I know now they were only telling me what arrived later.
Because when I think back to the first loss—the earliest one—I remember something unexpected.
Not fear.
Orientation.
I was four years old.
The world around me had shifted in ways I could not understand.
The family I knew was gone.
The life I knew was gone.
And yet when I was alone, I would sit on the floor and rock.
And I would talk to God.
No one taught me to do that.
No one instructed me to pray.
I had no theology for it.
No framework.
No language.
Looking back, it feels less like initiating and more like responding.
As though something in me recognized what had always been there.
Recognized steadiness.
Recognized presence.
Recognized home.
The older I become, the more remarkable that seems.
Not because of what it says about me.
Because of what it says about Him.
Even before I understood His character, something in me trusted it.
Even before I understood His promises, something in me leaned toward them.

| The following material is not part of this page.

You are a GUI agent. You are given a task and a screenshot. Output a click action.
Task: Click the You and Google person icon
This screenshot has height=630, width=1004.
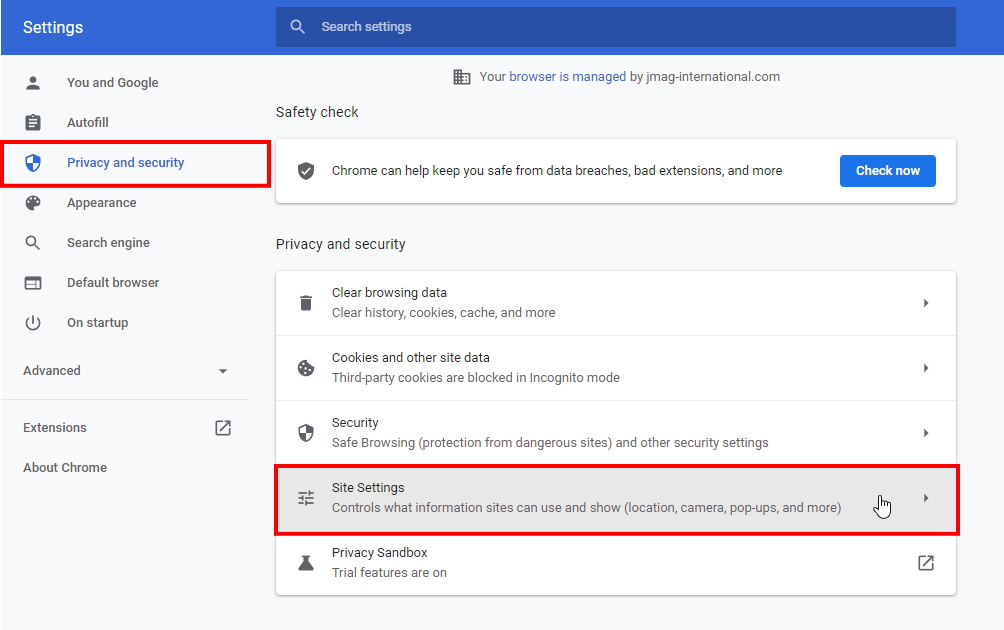pos(33,83)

Perhaps this is what faith is.
Not the creation of a relationship.
The recognition of one.
Not learning a new voice.
Remembering the One that was there before all the others.
The voices of rejection have spoken.
The voices of shame have spoken.
The voices of disappointment have spoken.
But they arrived late.
Before any of them entered the story, God had already spoken.
The journey is not becoming someone new.
It is remembering.
Remembering what the mountains never forgot.
Returning beneath the accusations.
Returning beneath the interpretations.
Returning to the place where your name was first spoken.
The place where belonging existed before performance.
The place where identity existed before achievement.
The place where love existed before evidence.
The place where He called you His.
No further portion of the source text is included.